| name | sociable-unit-tests |
|---|---|
| description | Guide for writing sociable unit tests with directory isolation, no mocks, and transaction-level testing. Use when writing tests, reviewing test quality, or setting up test infrastructure for a Python project. |
This skill covers three concerns:
- Sociable Unit Testing Philosophy — minimize mocking, test complete transactions through real code paths, isolate via environment variables and temp directories
- Test Infrastructure and Documentation — directory layout, test segregation, venv setup, and README documentation for running tests in Python repos
- Agent Tests — LLM inference tests with controlled context, no ambient configuration, predictable within model limits
The infrastructure and documentation section is general Python project hygiene, not specific to sociable testing. It is included here because the philosophy directly drives setup decisions (e.g., unit tests must be the default pytest target, integration suites must be segregated by reliability profile). It may be separated into a dedicated skill if skill composition conventions emerge.
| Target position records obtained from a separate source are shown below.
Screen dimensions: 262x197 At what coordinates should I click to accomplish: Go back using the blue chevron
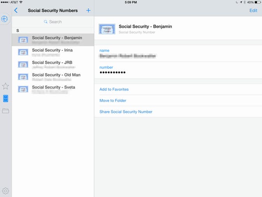(16, 11)
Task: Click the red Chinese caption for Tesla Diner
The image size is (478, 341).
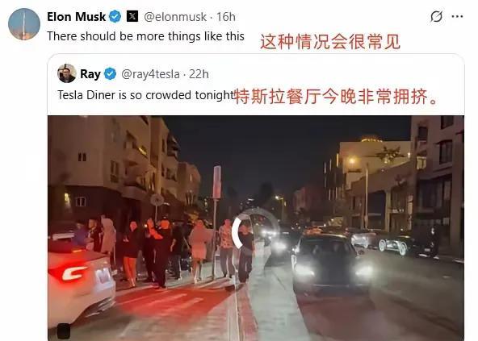Action: [337, 97]
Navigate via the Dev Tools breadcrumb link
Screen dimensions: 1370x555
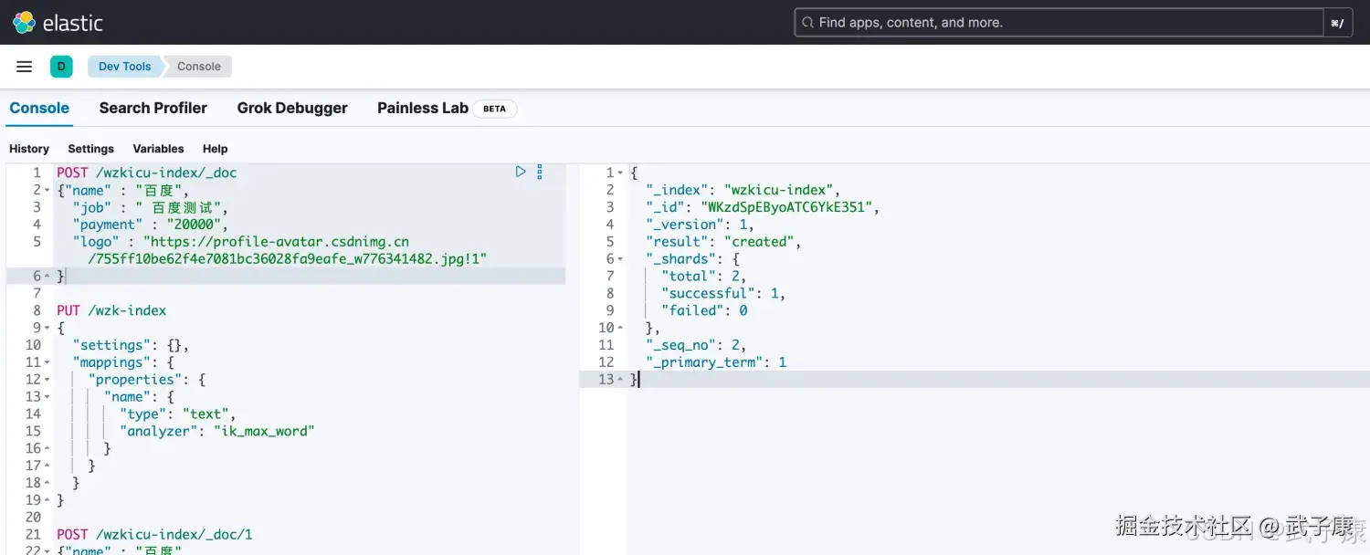(x=124, y=66)
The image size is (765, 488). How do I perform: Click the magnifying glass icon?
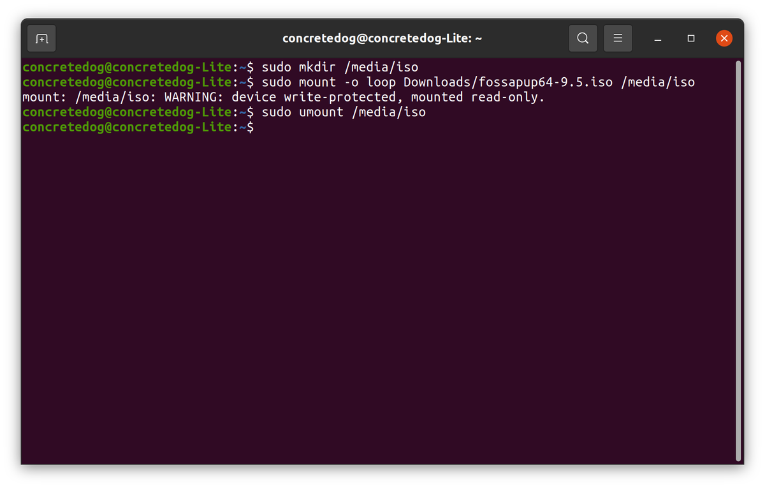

Jay Fields coined the terms "sociable" and "solitary" for two schools of unit testing. Martin Fowler popularized them:
- Solitary tests isolate the unit under test using mocks or test doubles for all collaborators. The classically "mockist" approach.
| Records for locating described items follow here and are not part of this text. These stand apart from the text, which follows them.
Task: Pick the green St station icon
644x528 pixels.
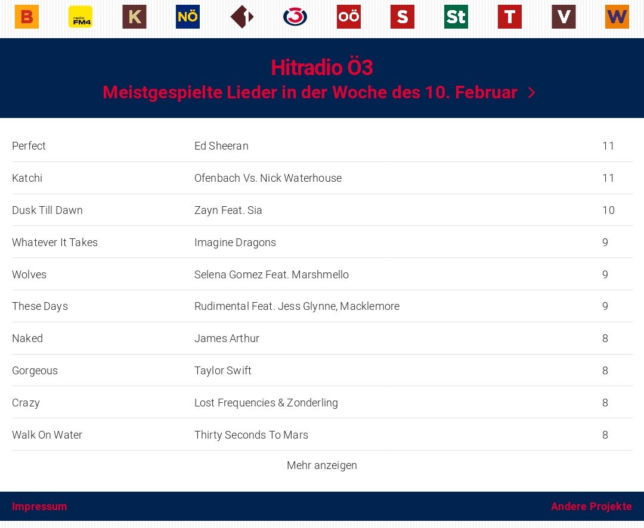Action: tap(456, 17)
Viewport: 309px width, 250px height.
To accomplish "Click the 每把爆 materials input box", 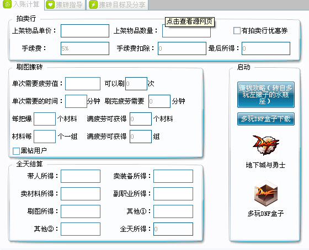I will point(45,119).
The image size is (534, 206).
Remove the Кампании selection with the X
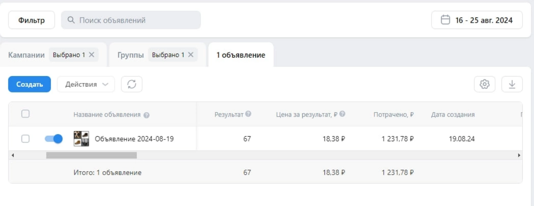point(91,55)
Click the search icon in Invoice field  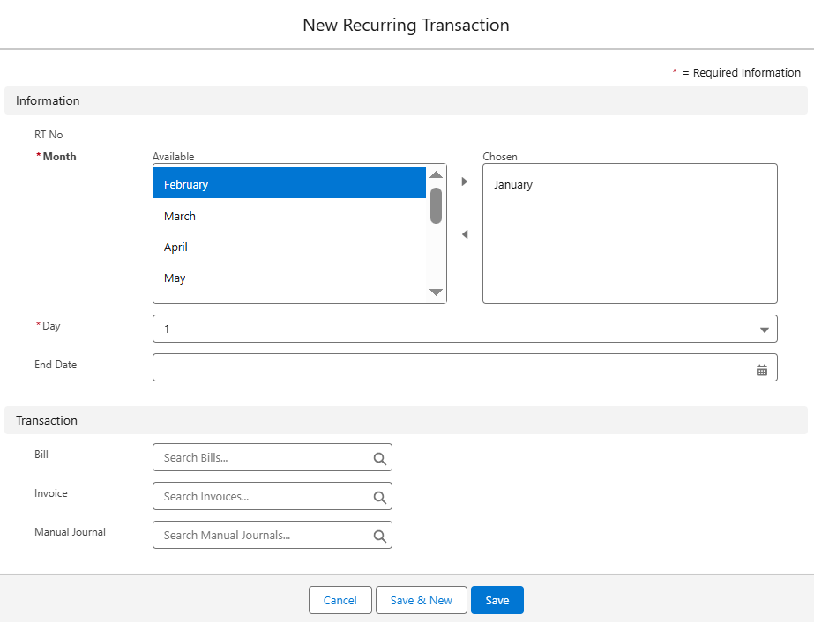pyautogui.click(x=379, y=497)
- Sociable tests let the unit interact with real implementations of its collaborators. Isolation comes from controlling inputs and the environment, not from replacing internal code with fakes.
Fowler presents both as valid. This skill does not.
Write sociable tests. Avoid solitary tests.
The unit of testing is a meaningful transaction — a complete operation through the business logic layer (SDK, core, lib, domain, service — whatever the project calls it), not an individual function or module in isolation.
No mocks unless you ask. Isolate via temp dirs and env vars, not by replacing collaborators with fakes.
Micro-isolating tests to a function or module that alone cannot complete a meaningful transaction produces broad swaths of technical-sounding tests where it becomes difficult to assess what actual functionality is or isn't covered. When a test mocks every collaborator, it verifies that your code calls the mocks correctly, not that it works. The findings are over-isolated to the point of risky irrelevance: all tests pass, but the system is broken at the seams.
This approach leads to repo pollution and bloat — hundreds of tests that are expensive to maintain, tightly coupled to implementation details (not behavior), and fragile to refactoring. Renaming an internal method breaks dozens of tests that were never verifying user-facing behavior in the first place.
Reserve mocking for system boundaries where real collaboration is impractical — network calls, external services, clocks. Everywhere else, let the code run.
Bias strongly toward sociable unit tests. Cover everything possible as fast, offline, deterministic unit tests before reaching for any form of integration testing.
-
Sociable unit tests — the default. Every repo should have these. Cover all business logic through the core layer and interface layers using in-process testing (no network, no credentials, no external systems). This is where the vast majority of test value lives.
-
Agent integration tests (
tests/integration/agent/) — add only when the repo's functionality involves LLM inference that needs behavioral verification. Keep them minimal, maximally reliable, and controlled. Do not look for opportunities to add agent tests to every project. -
Real-user integration tests (
tests/integration/real-user/) — last resort. Add only when the repo's core functionality depends largely or entirely on an external system that can only be tested with real, private user accounts that are not reusable across developers. Examples: proxying a third-party API with no sandbox environment, wrapping a platform where each developer must supply their own credentials and account data. Avoid entirely if unit tests with a local provider or contract testing can cover the same ground.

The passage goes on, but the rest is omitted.